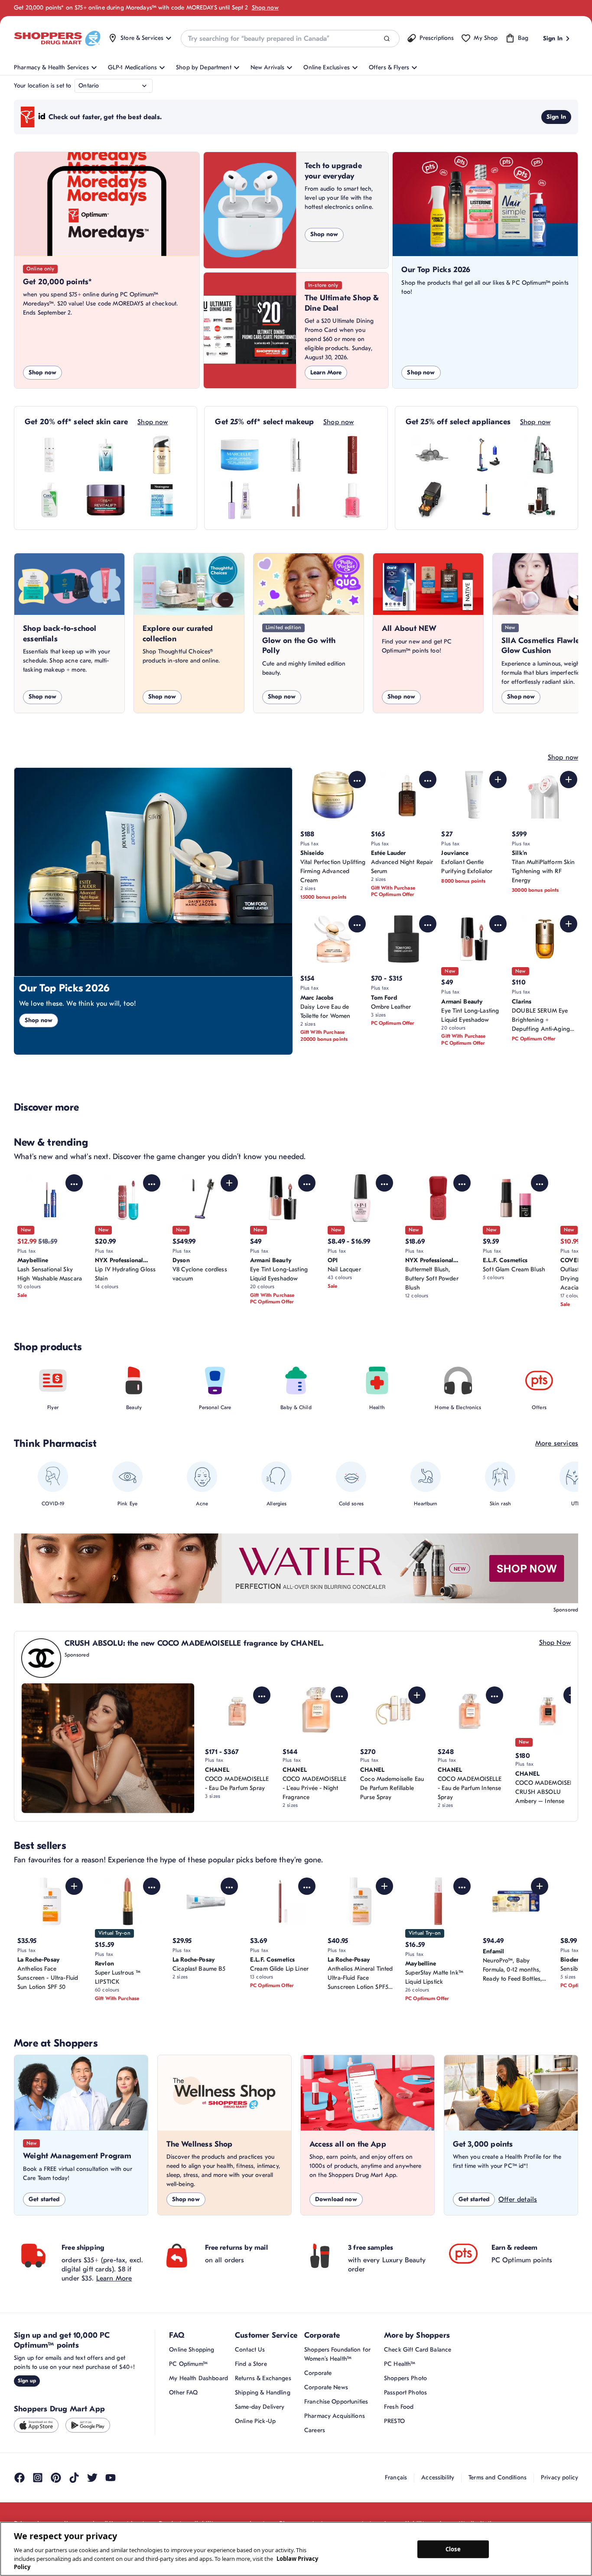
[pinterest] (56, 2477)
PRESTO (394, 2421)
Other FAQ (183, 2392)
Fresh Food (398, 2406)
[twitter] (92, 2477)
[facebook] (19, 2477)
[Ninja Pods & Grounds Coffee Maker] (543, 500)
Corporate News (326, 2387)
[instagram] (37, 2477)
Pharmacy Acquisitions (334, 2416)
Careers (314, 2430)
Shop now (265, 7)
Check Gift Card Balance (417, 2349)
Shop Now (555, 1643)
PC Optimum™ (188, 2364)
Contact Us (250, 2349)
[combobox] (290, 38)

### WHAT NEEDS TO BE DONE
Print exactly, and only, the lines from the line containing "Careers (314, 2430)" through the final line of the records, both included.

### SOLUTION TO THIS EXERCISE
Careers (314, 2430)
Shop now (265, 7)
Check Gift Card Balance (417, 2349)
Shop Now (555, 1643)
PC Optimum™ (188, 2364)
Contact Us (250, 2349)
[combobox] (290, 38)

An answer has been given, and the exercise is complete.